## THE DATA
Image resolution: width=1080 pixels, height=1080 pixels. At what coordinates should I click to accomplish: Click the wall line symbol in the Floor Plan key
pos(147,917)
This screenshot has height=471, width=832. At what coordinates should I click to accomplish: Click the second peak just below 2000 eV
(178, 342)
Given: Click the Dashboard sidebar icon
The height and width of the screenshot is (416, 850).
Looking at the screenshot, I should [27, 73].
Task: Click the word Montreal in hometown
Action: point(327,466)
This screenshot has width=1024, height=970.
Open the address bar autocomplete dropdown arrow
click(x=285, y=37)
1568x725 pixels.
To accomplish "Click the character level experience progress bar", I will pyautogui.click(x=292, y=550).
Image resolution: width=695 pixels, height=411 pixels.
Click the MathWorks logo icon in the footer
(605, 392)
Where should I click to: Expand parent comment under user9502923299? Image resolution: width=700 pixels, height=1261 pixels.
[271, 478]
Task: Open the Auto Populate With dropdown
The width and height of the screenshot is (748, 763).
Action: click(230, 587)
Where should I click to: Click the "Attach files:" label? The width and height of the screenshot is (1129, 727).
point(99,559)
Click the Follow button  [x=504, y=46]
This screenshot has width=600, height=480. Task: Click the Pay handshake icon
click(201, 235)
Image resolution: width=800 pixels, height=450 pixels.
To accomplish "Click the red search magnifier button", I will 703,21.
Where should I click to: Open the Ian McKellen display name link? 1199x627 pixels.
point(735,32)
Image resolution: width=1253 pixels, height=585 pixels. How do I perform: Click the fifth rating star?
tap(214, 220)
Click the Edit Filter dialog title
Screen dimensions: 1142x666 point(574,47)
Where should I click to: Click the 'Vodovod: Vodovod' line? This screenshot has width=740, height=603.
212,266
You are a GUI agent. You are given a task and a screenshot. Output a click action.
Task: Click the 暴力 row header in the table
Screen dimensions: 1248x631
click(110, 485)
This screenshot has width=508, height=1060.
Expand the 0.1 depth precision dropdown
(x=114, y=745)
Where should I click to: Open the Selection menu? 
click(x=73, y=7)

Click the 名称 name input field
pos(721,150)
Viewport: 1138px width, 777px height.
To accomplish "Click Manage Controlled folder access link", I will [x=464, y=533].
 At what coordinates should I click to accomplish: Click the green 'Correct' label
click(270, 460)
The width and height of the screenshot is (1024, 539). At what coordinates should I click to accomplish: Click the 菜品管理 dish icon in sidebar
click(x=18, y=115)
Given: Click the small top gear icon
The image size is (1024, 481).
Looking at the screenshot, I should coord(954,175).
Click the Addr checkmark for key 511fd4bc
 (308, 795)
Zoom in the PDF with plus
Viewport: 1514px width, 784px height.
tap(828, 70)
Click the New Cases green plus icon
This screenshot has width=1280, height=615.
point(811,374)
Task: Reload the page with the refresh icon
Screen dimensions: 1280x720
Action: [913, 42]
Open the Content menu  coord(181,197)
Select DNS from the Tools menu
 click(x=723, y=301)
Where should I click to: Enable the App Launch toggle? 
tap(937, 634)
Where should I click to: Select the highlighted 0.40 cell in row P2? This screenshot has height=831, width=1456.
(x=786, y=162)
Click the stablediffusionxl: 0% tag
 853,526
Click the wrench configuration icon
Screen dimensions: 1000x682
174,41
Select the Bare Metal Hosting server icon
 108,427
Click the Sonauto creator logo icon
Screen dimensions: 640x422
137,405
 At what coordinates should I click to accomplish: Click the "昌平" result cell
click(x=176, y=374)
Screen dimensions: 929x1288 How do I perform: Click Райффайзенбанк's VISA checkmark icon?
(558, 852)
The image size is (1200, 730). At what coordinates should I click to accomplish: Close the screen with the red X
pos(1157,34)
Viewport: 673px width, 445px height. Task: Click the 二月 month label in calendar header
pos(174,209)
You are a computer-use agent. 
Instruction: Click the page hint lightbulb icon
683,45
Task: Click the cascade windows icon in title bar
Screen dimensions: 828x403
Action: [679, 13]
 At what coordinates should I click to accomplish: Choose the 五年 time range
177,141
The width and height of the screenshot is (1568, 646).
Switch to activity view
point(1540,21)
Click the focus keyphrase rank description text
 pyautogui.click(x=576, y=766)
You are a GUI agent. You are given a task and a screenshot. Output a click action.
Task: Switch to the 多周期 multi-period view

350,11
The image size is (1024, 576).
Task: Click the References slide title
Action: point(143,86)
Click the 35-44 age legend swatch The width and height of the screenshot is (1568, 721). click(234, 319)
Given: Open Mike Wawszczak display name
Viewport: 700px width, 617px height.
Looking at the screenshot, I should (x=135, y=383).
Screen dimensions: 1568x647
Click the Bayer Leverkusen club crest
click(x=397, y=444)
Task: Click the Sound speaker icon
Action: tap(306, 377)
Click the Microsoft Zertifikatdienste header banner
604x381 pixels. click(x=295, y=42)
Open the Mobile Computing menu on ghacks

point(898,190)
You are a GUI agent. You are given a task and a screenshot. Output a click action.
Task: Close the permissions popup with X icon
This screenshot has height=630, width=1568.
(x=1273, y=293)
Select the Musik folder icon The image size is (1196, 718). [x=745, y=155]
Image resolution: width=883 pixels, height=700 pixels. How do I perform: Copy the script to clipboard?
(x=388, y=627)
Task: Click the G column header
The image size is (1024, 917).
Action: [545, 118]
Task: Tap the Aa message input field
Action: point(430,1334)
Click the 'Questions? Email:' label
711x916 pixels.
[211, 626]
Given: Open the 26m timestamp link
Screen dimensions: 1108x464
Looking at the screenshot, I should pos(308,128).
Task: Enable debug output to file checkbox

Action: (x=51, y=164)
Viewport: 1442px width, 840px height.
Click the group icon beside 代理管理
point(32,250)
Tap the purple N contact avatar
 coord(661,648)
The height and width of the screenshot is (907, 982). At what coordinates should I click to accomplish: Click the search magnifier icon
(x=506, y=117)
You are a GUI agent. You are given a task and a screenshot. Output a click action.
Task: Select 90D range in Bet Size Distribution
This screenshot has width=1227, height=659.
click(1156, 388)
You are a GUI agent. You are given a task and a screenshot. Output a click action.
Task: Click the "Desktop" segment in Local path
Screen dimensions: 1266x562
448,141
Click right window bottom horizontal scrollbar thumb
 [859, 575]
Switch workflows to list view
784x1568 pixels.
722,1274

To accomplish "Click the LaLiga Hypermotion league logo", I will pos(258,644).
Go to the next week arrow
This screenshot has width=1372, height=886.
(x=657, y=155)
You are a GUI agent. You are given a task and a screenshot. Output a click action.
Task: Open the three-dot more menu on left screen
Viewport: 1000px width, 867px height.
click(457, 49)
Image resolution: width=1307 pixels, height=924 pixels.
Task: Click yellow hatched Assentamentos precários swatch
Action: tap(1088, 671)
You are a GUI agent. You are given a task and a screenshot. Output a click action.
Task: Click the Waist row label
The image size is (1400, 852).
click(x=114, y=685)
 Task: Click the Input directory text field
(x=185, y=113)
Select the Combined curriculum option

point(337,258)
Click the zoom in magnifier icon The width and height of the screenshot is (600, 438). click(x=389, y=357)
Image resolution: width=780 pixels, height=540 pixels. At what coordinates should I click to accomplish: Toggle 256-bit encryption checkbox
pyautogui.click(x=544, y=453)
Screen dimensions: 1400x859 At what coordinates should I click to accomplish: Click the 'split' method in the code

## EXERCISE OBJECTIVE
Keeping every line exactly as it is, retype the listing.

## RESULT OF THIS EXERCISE
Image resolution: width=1080 pixels, height=1080 pixels. At what coordinates should I click to accomplish: Click the wall line symbol in the Floor Plan key
pos(147,917)
This screenshot has height=471, width=832. At what coordinates should I click to accomplish: Click the second peak just below 2000 eV
(178, 342)
Given: Click the Dashboard sidebar icon
The height and width of the screenshot is (416, 850).
Looking at the screenshot, I should [27, 73].
Task: Click the word Montreal in hometown
Action: point(327,466)
This screenshot has width=1024, height=970.
Open the address bar autocomplete dropdown arrow
click(x=285, y=37)
1568x725 pixels.
To accomplish "Click the character level experience progress bar", I will pyautogui.click(x=292, y=550).
Image resolution: width=695 pixels, height=411 pixels.
Click the MathWorks logo icon in the footer
(605, 392)
Where should I click to: Expand parent comment under user9502923299? Image resolution: width=700 pixels, height=1261 pixels.
[271, 478]
Task: Open the Auto Populate With dropdown
The width and height of the screenshot is (748, 763).
Action: click(230, 587)
Where should I click to: Click the "Attach files:" label? The width and height of the screenshot is (1129, 727).
point(99,559)
Click the Follow button  [x=504, y=46]
This screenshot has width=600, height=480. Task: Click the Pay handshake icon
click(201, 235)
Image resolution: width=800 pixels, height=450 pixels.
To accomplish "Click the red search magnifier button", I will 703,21.
Where should I click to: Open the Ian McKellen display name link? 1199x627 pixels.
point(735,32)
Image resolution: width=1253 pixels, height=585 pixels. How do I perform: Click the fifth rating star?
tap(214, 220)
Click the Edit Filter dialog title
Screen dimensions: 1142x666 point(574,47)
Where should I click to: Click the 'Vodovod: Vodovod' line? This screenshot has width=740, height=603.
212,266
You are a GUI agent. You are given a task and a screenshot. Output a click action.
Task: Click the 暴力 row header in the table
Screen dimensions: 1248x631
click(110, 485)
This screenshot has width=508, height=1060.
Expand the 0.1 depth precision dropdown
(x=114, y=745)
Where should I click to: Open the Selection menu? 
click(x=73, y=7)

Click the 名称 name input field
pos(721,150)
Viewport: 1138px width, 777px height.
To accomplish "Click Manage Controlled folder access link", I will [x=464, y=533].
 At what coordinates should I click to accomplish: Click the green 'Correct' label
click(270, 460)
The width and height of the screenshot is (1024, 539). At what coordinates should I click to accomplish: Click the 菜品管理 dish icon in sidebar
click(x=18, y=115)
Given: Click the small top gear icon
The image size is (1024, 481).
Looking at the screenshot, I should coord(954,175).
Click the Addr checkmark for key 511fd4bc
 (308, 795)
Zoom in the PDF with plus
Viewport: 1514px width, 784px height.
tap(828, 70)
Click the New Cases green plus icon
This screenshot has width=1280, height=615.
point(811,374)
Task: Reload the page with the refresh icon
Screen dimensions: 1280x720
Action: [913, 42]
Open the Content menu  coord(181,197)
Select DNS from the Tools menu
 click(x=723, y=301)
Where should I click to: Enable the App Launch toggle? 
tap(937, 634)
Where should I click to: Select the highlighted 0.40 cell in row P2? This screenshot has height=831, width=1456.
(x=786, y=162)
Click the stablediffusionxl: 0% tag
 853,526
Click the wrench configuration icon
Screen dimensions: 1000x682
174,41
Select the Bare Metal Hosting server icon
 108,427
Click the Sonauto creator logo icon
Screen dimensions: 640x422
137,405
 At what coordinates should I click to accomplish: Click the "昌平" result cell
click(x=176, y=374)
Screen dimensions: 929x1288 How do I perform: Click Райффайзенбанк's VISA checkmark icon?
(558, 852)
The image size is (1200, 730). At what coordinates should I click to accomplish: Close the screen with the red X
pos(1157,34)
Viewport: 673px width, 445px height. Task: Click the 二月 month label in calendar header
pos(174,209)
You are a computer-use agent. 
Instruction: Click the page hint lightbulb icon
683,45
Task: Click the cascade windows icon in title bar
Screen dimensions: 828x403
Action: [679, 13]
 At what coordinates should I click to accomplish: Choose the 五年 time range
177,141
The width and height of the screenshot is (1568, 646).
Switch to activity view
point(1540,21)
Click the focus keyphrase rank description text
 pyautogui.click(x=576, y=766)
You are a GUI agent. You are given a task and a screenshot. Output a click action.
Task: Switch to the 多周期 multi-period view

350,11
The image size is (1024, 576).
Task: Click the References slide title
Action: point(143,86)
Click the 35-44 age legend swatch The width and height of the screenshot is (1568, 721). click(234, 319)
Given: Open Mike Wawszczak display name
Viewport: 700px width, 617px height.
Looking at the screenshot, I should (x=135, y=383).
Screen dimensions: 1568x647
Click the Bayer Leverkusen club crest
click(x=397, y=444)
Task: Click the Sound speaker icon
Action: tap(306, 377)
Click the Microsoft Zertifikatdienste header banner
604x381 pixels. click(x=295, y=42)
Open the Mobile Computing menu on ghacks

point(898,190)
You are a GUI agent. You are given a task and a screenshot. Output a click action.
Task: Close the permissions popup with X icon
This screenshot has height=630, width=1568.
(x=1273, y=293)
Select the Musik folder icon The image size is (1196, 718). [x=745, y=155]
Image resolution: width=883 pixels, height=700 pixels. How do I perform: Copy the script to clipboard?
(x=388, y=627)
Task: Click the G column header
The image size is (1024, 917).
Action: [545, 118]
Task: Tap the Aa message input field
Action: point(430,1334)
Click the 'Questions? Email:' label
711x916 pixels.
[211, 626]
Given: Open the 26m timestamp link
Screen dimensions: 1108x464
Looking at the screenshot, I should pos(308,128).
Task: Enable debug output to file checkbox

Action: (x=51, y=164)
Viewport: 1442px width, 840px height.
Click the group icon beside 代理管理
point(32,250)
Tap the purple N contact avatar
 coord(661,648)
The height and width of the screenshot is (907, 982). At what coordinates should I click to accomplish: Click the search magnifier icon
(x=506, y=117)
You are a GUI agent. You are given a task and a screenshot. Output a click action.
Task: Select 90D range in Bet Size Distribution
This screenshot has width=1227, height=659.
click(1156, 388)
You are a GUI agent. You are given a task and a screenshot. Output a click action.
Task: Click the "Desktop" segment in Local path
Screen dimensions: 1266x562
448,141
Click right window bottom horizontal scrollbar thumb
 [859, 575]
Switch workflows to list view
784x1568 pixels.
722,1274

To accomplish "Click the LaLiga Hypermotion league logo", I will pos(258,644).
Go to the next week arrow
This screenshot has width=1372, height=886.
(x=657, y=155)
You are a GUI agent. You are given a task and a screenshot. Output a click action.
Task: Open the three-dot more menu on left screen
Viewport: 1000px width, 867px height.
click(457, 49)
Image resolution: width=1307 pixels, height=924 pixels.
Task: Click yellow hatched Assentamentos precários swatch
Action: tap(1088, 671)
You are a GUI agent. You are given a task and a screenshot. Output a click action.
Task: Click the Waist row label
The image size is (1400, 852).
click(x=114, y=685)
 Task: Click the Input directory text field
(x=185, y=113)
Select the Combined curriculum option

point(337,258)
Click the zoom in magnifier icon The width and height of the screenshot is (600, 438). click(x=389, y=357)
Image resolution: width=780 pixels, height=540 pixels. At what coordinates should I click to accomplish: Toggle 256-bit encryption checkbox
pyautogui.click(x=544, y=453)
Screen dimensions: 1400x859 At what coordinates should I click to accomplish: Click the 'split' method in the code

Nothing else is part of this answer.